Food Security Will Be The New Wealth in a +2C World

Soil, seeds, and water will be the best future investment you can make.

Food Security Will Be The New Wealth in a +2C World
Photo by Megan Thomas / Unsplash

My father used to wake me up early during summer vacation to help him in the garden. I hated it. I was a bratty teenager who stayed up late watching "Up All Night" on USA and slept in till 10 AM every morning. Not my father, he was up before 8 AM and ready to tackle yard work.

I lived on a larger-than-average property, just under an acre in a population-dense county in New Jersey. My father had grown up on a farm in Germany and loved to have some space between people. As a toddler, he spent his time with his older sisters or mother tending to the berry and herb garden. His older brothers and father would be working in the fields during the day.

The love of living in an old German farming village stayed with him for the rest of his life, and he shared it with me.

He opened my bedroom door and told me to "Get up." I groaned. He told me that our job that day was ripping out a new section of grass so he could extend his garden.

Great. Tough labor in the hot sun.

I hated every minute of it but we worked on it until the section was clear. Then we used a garden fork to turn the compacted soil. Afterward, he made a few furrows and lined them with bush bean seeds. Then we covered them with soil, Hey told me to go get the garden hose and we watered the area for a good 30 minutes.

A few months later my father started harvesting pounds of beans. My mother turned them into bean salad or cooked beans. We started eating our dinners with something related to bush beans.

I hated that too because how many beans can you eat anyway?

Yes, I was a bratty teenager.


In the early 90s, I went to school for Engineering. I learned about dirt, or the proper term: soil. Soil is the inorganic layer below the dirt and dirt is often associated with the organic layer that sits on top of the soil.

Soil is important to give you a solid foundation or drain your septic leech field, but the organic layer is what we need to survive. There's a whole living ecosystem in that organic layer that's supported by the minerals in the inorganic soil.

Knowing and understanding how these two layers interact and stay healthy is vitally important to growing healthy food. You need to protect against denuding soil from its nutrients. Modern farming methods are not good at saving those nutrients and chemical fertilizers are probably doing more harm than good.

Luckily, there's a big movement afoot by local gardeners and soil-conscious farmers to help rebuild soil nutrients through composting and no-till methods.

The moral of the story here, without good "dirt", you can't grow anything.

What about the seeds?
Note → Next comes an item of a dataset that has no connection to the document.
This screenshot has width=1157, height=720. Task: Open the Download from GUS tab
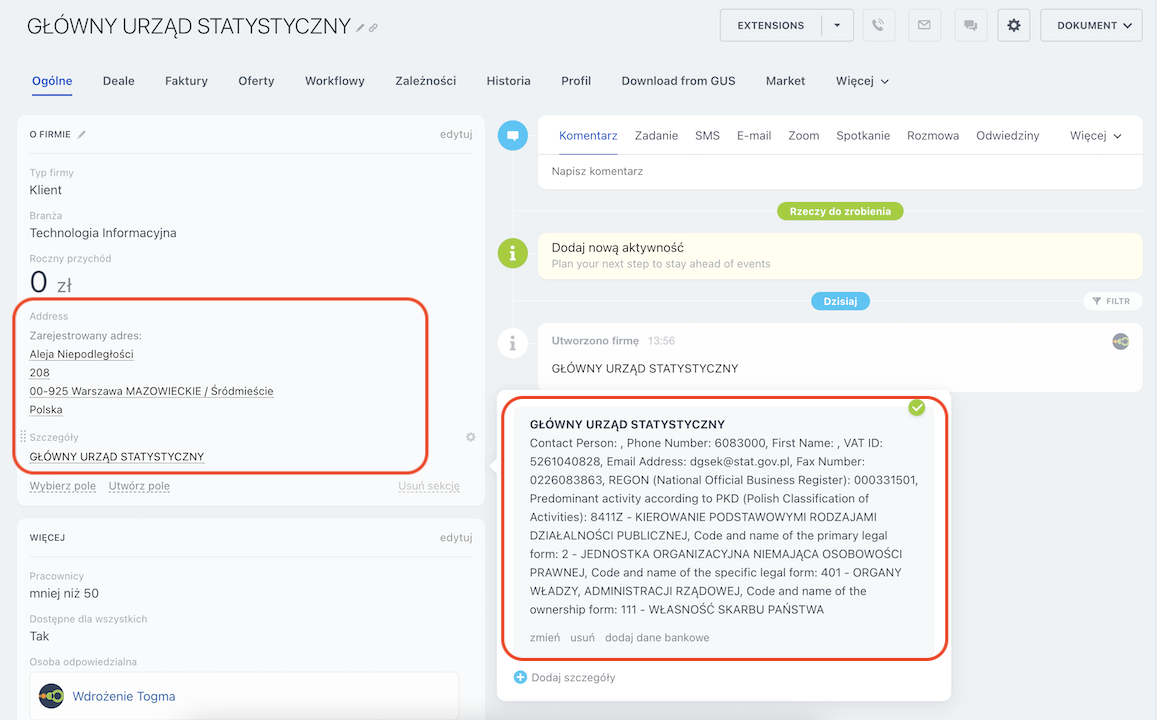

Where do they fit into this narrative?

Seeds grow into plants that feed us. They are the food for us humans and animals. Seeds are the second important link in our food pyramid and rely on a stable climate (i.e. sun, rain, optimal temperature, etc) and good soil.

With climate change wreaking havoc across the world, chances are we'll start seeing massive crop die-offs. The seeds won't have a chance to grow into anything we can eat. We'll experience something that the first world hasn't dealt with in 100 years, we'll experience food insecurity.

Extreme heat and changing weather patterns will redirect rain away from crops or create deluges that will erode the good soil away. Without a stable climate, we can't forecast reliable crop yields. We're going to start relying on more groundwater to water those crops. With the ongoing environmental degradation (i.e. PFAS) of our groundwater and depleting aquifers, it's a matter of time before clean water runs out.

Denuding the soil by over-fertilizing, shifting weather and extreme heat due to climate change, and contaminated water is a recipe for disaster. We humans and the delicate and intricate web of flora and fauna in the ecosystem will collapse.

It can't sustainably support all of us. As my old boss used to say, "You can put 10 lbs of shit in a 5 lb sack," and that's what we're doing to our planet.

So, where do we go from here?

We can start by learning about composting. We can start a small garden and grow tomatoes, beans, or whatever you like to supplement our dinners. Save those seeds and trade them with like-minded friends and other climate change fighters. We can be gentle on our aquifers and build rain gardens or collect rainwater in rain barrels. We can stop buying so much plastic crap and drinking from plastic water bottles.

These are not hard things to do and don't require a lot of brainpower. They're a great way for you to become aware of where your food comes from and how to grow it. It'll prepare you for a +2C world where food security will be the new wealth.